Bu ekonomi ve bütçeyle Avrupa'da bir yerlere varmamız mümkün değil. Ticari gelirlerimizi artırmamız ve futboldan gelen gelirleri 50 milyon dolara çıkarmamız lazım. Euro Kart projesi için 100. yılı bekledik. Avrupa'da 800 bin Galatasaray taraftarı var. Her şey hazır. Organizasyon hazırlandı. Yakında film çekimleri başlayacak.
Ali Sami Yen Stadı çok açık ve net. Hem devlet, hem belediye orada stat yapılmasını canı gönülden istemiyor. İstanbullu olarak düşünürseniz orayı 23 bin kişilik bir staddan, 45 bin kişilik bir stada dönüştürürseniz, maç bitince herkes aynı anda çıkınca oluşan trafik, şehircilik anlamında kimsenin işine gelmiyor. Avrupa'da krediciye gidiyorsunuz. Adam geliyor tapuyu kontrol ediyor. Nedir bu üst hakkı, toprak kimin diyor. Devletin yanıtını alınca el freni çekiliyor. Benim ısrarla Ali Sami Yen'in tapusunu almak istemem bu yüzden. B ve C planımız da var. Eğer tapuyu alamazsak daha önce sayın Ünal Aysal'la imzaladığımız kredi anlaşmalarıyla yeni stadımızı yaparız. Ama önemli olan para koymadan stat yapmak. Ali Sami Yen'e dönersek eski açığı kullanamayız. Fiziki bir tahribat var. UEFA'nın ve belediyenin bu konuda yazısı var. Ekonomik açıdan da hiç cazip değil. 4 bin kişi eksik oynayacaksınız. Belki portatif bir tribün yapılabilir. Bu şartlarda stadı kuvvetlendirebilirsek, seyircinin can güvenliğini sağlarsak tabii ki döneriz.

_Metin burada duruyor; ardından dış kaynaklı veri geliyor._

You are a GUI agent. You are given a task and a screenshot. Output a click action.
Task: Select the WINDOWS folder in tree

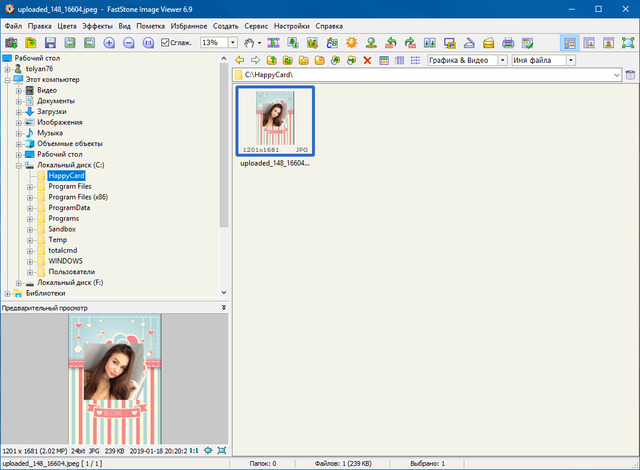click(65, 260)
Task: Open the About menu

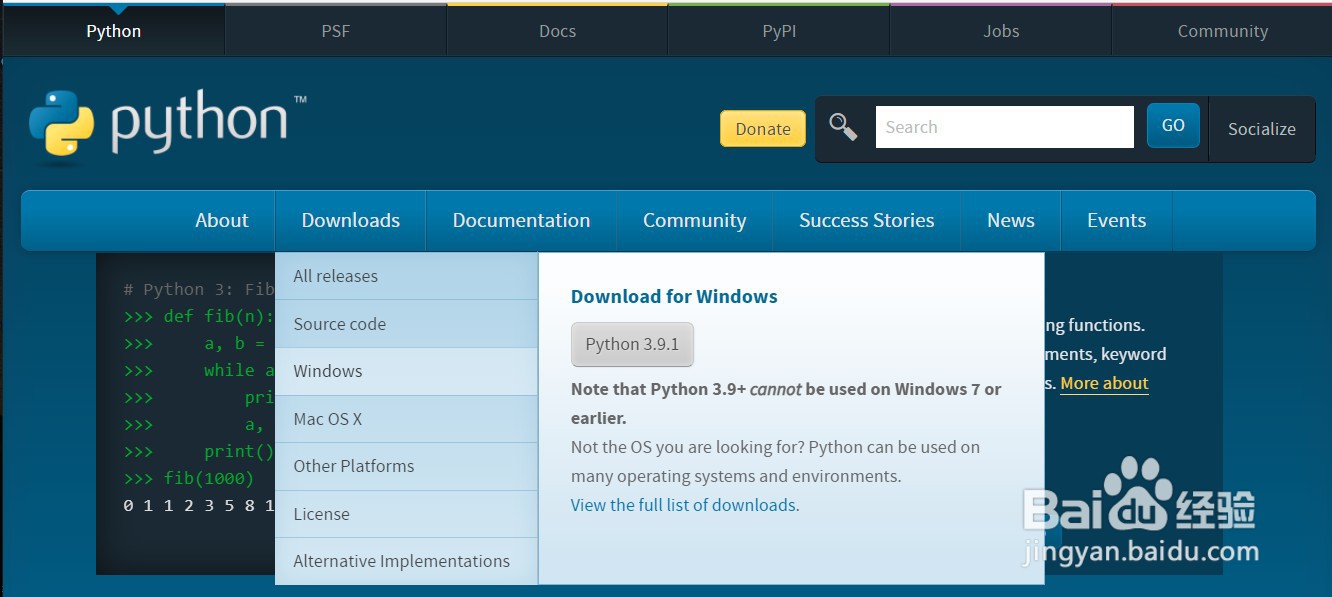Action: [221, 220]
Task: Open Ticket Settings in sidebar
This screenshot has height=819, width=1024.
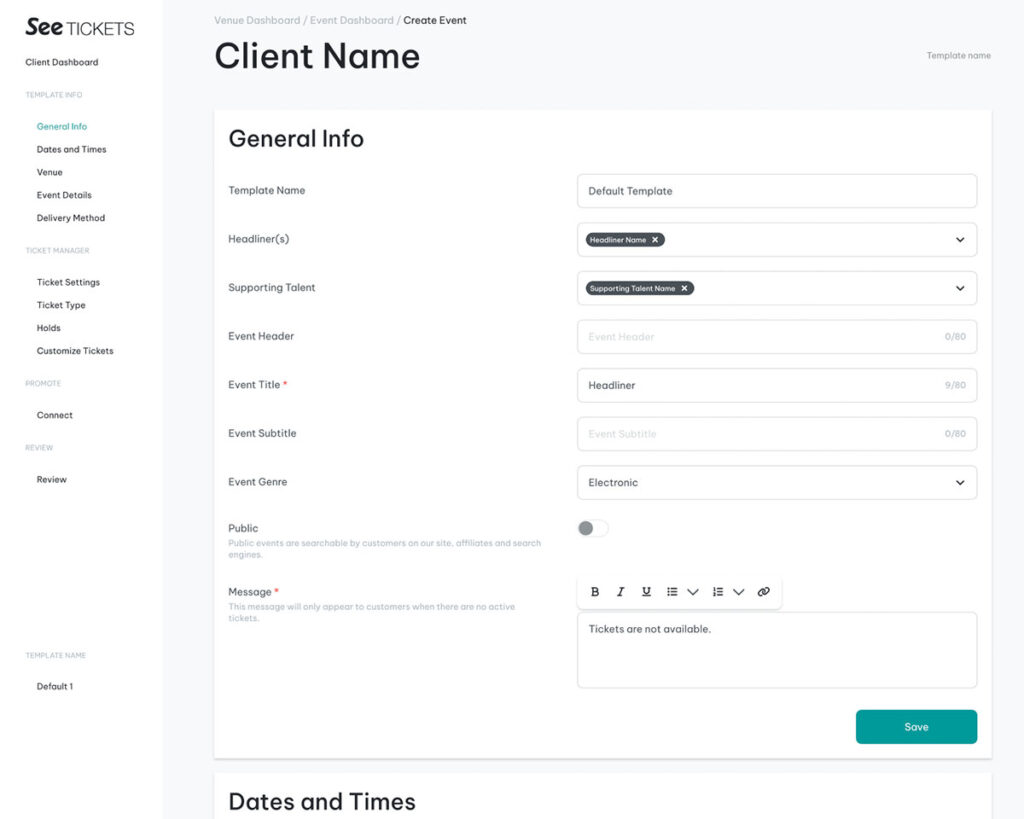Action: pos(68,283)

Olimpiyat Stadı'nın Galatasaray'a ne zararı var. İç sahada puan olarak durum ortada. Rakip yenince zemin etkilemiyor mu? Biz bu stadı ilk aldığımızda millet Galatasaray'a peşkeş çekiliyor diye ayağa kalkmadı mı?

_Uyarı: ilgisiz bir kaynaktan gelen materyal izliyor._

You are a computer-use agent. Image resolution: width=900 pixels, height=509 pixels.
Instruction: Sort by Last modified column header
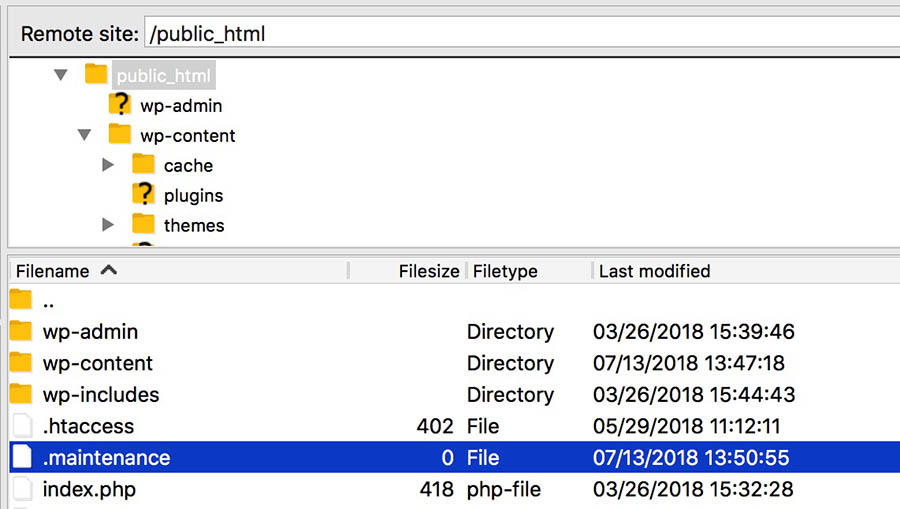(x=654, y=271)
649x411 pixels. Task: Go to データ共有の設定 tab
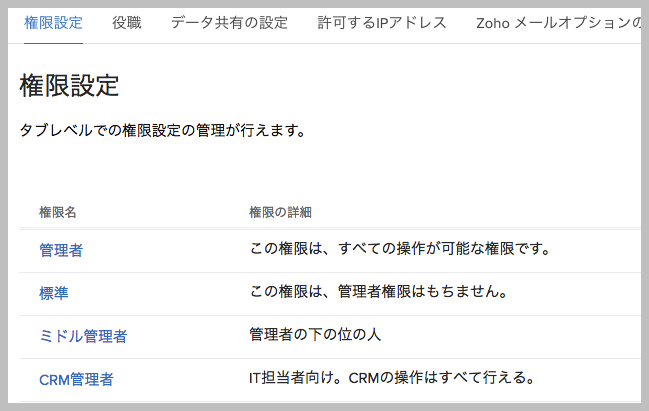(x=229, y=22)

İlk seçildiğimizde olaylara vakıf değildik. Ama bu dönemde olayları biliyoruz, içindeyiz, daha rahat olacağız. Sürprizle karşılaşmayacağız. Seçilen insanların her zaman seveni de olur sevmeyeni de. Akılsız değilim, çok zeki değilim, vasat bir zekam var. Ben kurnaz da değilim. Ama ben samimiyetin istismar edildiğini öğrendim.
100. yılda mutlaka muhteşem kutlamalar yapma mecburiyetindeyiz. Çünkü biz batıya açılan bir pencereyiz. Bu konuda profesyonel bir şirketle anlaşmak üzereyiz. Yakında açıklayacağız."